(Required task): Rewrite the stored items below, replacing every "GUI agent" with "screen agent" and leaving everything else unchanged.

:: Extracted material ::

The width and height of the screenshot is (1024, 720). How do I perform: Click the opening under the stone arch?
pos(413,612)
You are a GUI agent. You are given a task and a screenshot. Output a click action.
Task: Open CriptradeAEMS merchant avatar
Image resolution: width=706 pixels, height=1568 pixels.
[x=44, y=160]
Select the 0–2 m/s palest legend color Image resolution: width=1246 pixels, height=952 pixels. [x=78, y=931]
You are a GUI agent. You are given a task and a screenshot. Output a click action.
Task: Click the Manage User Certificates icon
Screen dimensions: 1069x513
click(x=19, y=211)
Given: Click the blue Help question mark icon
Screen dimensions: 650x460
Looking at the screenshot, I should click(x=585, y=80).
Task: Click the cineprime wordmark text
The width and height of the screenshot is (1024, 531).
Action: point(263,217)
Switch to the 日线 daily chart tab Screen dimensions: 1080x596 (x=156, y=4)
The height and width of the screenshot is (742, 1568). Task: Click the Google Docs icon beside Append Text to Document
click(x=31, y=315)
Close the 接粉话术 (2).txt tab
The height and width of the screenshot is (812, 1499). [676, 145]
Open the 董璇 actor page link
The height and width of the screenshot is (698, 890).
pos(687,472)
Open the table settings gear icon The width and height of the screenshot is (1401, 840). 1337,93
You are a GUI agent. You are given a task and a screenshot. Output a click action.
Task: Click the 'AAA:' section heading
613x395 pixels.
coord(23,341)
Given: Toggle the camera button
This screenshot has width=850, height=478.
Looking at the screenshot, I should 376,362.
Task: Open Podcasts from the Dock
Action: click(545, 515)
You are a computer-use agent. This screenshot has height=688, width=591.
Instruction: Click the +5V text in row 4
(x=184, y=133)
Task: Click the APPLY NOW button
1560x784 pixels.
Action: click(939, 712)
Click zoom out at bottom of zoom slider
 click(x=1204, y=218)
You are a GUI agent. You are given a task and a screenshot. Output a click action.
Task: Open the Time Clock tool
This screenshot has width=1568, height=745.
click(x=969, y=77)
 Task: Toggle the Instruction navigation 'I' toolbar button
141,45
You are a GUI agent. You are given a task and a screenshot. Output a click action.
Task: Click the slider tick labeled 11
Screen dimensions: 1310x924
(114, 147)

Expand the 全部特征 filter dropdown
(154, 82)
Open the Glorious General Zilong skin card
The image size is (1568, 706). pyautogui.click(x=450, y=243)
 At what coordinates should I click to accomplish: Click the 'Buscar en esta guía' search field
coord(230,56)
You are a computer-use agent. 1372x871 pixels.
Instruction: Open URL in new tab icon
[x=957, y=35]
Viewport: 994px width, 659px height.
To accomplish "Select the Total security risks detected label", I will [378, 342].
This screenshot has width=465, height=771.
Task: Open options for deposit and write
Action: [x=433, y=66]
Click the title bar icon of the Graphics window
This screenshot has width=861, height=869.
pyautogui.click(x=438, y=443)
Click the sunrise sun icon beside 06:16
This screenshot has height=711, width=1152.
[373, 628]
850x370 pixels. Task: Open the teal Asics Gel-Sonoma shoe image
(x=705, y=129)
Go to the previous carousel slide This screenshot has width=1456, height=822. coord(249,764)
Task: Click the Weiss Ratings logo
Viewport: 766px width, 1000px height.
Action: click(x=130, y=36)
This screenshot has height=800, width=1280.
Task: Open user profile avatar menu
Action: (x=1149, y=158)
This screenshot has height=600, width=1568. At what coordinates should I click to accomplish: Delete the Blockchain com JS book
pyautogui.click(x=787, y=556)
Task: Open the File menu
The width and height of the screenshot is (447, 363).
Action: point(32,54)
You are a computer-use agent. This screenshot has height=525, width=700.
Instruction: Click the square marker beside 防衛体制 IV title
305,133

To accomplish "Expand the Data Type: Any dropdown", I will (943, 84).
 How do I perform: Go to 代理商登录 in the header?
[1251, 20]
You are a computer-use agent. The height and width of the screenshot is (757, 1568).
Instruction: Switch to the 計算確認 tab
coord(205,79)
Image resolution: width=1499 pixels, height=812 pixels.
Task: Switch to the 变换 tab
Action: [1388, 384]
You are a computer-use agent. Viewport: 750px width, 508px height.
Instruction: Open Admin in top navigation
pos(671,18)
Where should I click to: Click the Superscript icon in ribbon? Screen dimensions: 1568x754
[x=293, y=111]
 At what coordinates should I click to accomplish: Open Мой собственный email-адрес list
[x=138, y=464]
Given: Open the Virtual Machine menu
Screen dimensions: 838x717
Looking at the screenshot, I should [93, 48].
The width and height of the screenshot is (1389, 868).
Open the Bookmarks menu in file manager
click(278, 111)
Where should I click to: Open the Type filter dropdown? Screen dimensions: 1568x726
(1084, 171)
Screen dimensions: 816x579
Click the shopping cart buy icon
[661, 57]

:::

(Reply to the exercise):
The width and height of the screenshot is (1024, 720). How do I perform: Click the opening under the stone arch?
pos(413,612)
You are a screen agent. You are given a task and a screenshot. Output a click action.
Task: Open CriptradeAEMS merchant avatar
Image resolution: width=706 pixels, height=1568 pixels.
[x=44, y=160]
Select the 0–2 m/s palest legend color Image resolution: width=1246 pixels, height=952 pixels. [x=78, y=931]
You are a screen agent. You are given a task and a screenshot. Output a click action.
Task: Click the Manage User Certificates icon
Screen dimensions: 1069x513
click(x=19, y=211)
Given: Click the blue Help question mark icon
Screen dimensions: 650x460
Looking at the screenshot, I should click(x=585, y=80).
Task: Click the cineprime wordmark text
The width and height of the screenshot is (1024, 531).
Action: point(263,217)
Switch to the 日线 daily chart tab Screen dimensions: 1080x596 (x=156, y=4)
The height and width of the screenshot is (742, 1568). Task: Click the Google Docs icon beside Append Text to Document
click(x=31, y=315)
Close the 接粉话术 (2).txt tab
The height and width of the screenshot is (812, 1499). [676, 145]
Open the 董璇 actor page link
The height and width of the screenshot is (698, 890).
pos(687,472)
Open the table settings gear icon The width and height of the screenshot is (1401, 840). 1337,93
You are a screen agent. You are given a task and a screenshot. Output a click action.
Task: Click the 'AAA:' section heading
613x395 pixels.
coord(23,341)
Given: Toggle the camera button
This screenshot has width=850, height=478.
Looking at the screenshot, I should 376,362.
Task: Open Podcasts from the Dock
Action: click(545, 515)
You are a computer-use agent. This screenshot has height=688, width=591.
Instruction: Click the +5V text in row 4
(x=184, y=133)
Task: Click the APPLY NOW button
1560x784 pixels.
Action: click(939, 712)
Click zoom out at bottom of zoom slider
 click(x=1204, y=218)
You are a screen agent. You are given a task and a screenshot. Output a click action.
Task: Open the Time Clock tool
This screenshot has width=1568, height=745.
click(x=969, y=77)
 Task: Toggle the Instruction navigation 'I' toolbar button
141,45
You are a screen agent. You are given a task and a screenshot. Output a click action.
Task: Click the slider tick labeled 11
Screen dimensions: 1310x924
(114, 147)

Expand the 全部特征 filter dropdown
(154, 82)
Open the Glorious General Zilong skin card
The image size is (1568, 706). pyautogui.click(x=450, y=243)
 At what coordinates should I click to accomplish: Click the 'Buscar en esta guía' search field
coord(230,56)
You are a computer-use agent. 1372x871 pixels.
Instruction: Open URL in new tab icon
[x=957, y=35]
Viewport: 994px width, 659px height.
To accomplish "Select the Total security risks detected label", I will [378, 342].
This screenshot has width=465, height=771.
Task: Open options for deposit and write
Action: [x=433, y=66]
Click the title bar icon of the Graphics window
This screenshot has width=861, height=869.
pyautogui.click(x=438, y=443)
Click the sunrise sun icon beside 06:16
This screenshot has height=711, width=1152.
[373, 628]
850x370 pixels. Task: Open the teal Asics Gel-Sonoma shoe image
(x=705, y=129)
Go to the previous carousel slide This screenshot has width=1456, height=822. coord(249,764)
Task: Click the Weiss Ratings logo
Viewport: 766px width, 1000px height.
Action: click(x=130, y=36)
This screenshot has height=800, width=1280.
Task: Open user profile avatar menu
Action: (x=1149, y=158)
This screenshot has height=600, width=1568. At what coordinates should I click to accomplish: Delete the Blockchain com JS book
pyautogui.click(x=787, y=556)
Task: Open the File menu
The width and height of the screenshot is (447, 363).
Action: point(32,54)
You are a computer-use agent. This screenshot has height=525, width=700.
Instruction: Click the square marker beside 防衛体制 IV title
305,133

To accomplish "Expand the Data Type: Any dropdown", I will (943, 84).
 How do I perform: Go to 代理商登录 in the header?
[1251, 20]
You are a computer-use agent. The height and width of the screenshot is (757, 1568).
Instruction: Switch to the 計算確認 tab
coord(205,79)
Image resolution: width=1499 pixels, height=812 pixels.
Task: Switch to the 变换 tab
Action: [1388, 384]
You are a computer-use agent. Viewport: 750px width, 508px height.
Instruction: Open Admin in top navigation
pos(671,18)
Where should I click to: Click the Superscript icon in ribbon? Screen dimensions: 1568x754
[x=293, y=111]
 At what coordinates should I click to accomplish: Open Мой собственный email-адрес list
[x=138, y=464]
Given: Open the Virtual Machine menu
Screen dimensions: 838x717
Looking at the screenshot, I should [93, 48].
The width and height of the screenshot is (1389, 868).
Open the Bookmarks menu in file manager
click(278, 111)
Where should I click to: Open the Type filter dropdown? Screen dimensions: 1568x726
(1084, 171)
Screen dimensions: 816x579
Click the shopping cart buy icon
[661, 57]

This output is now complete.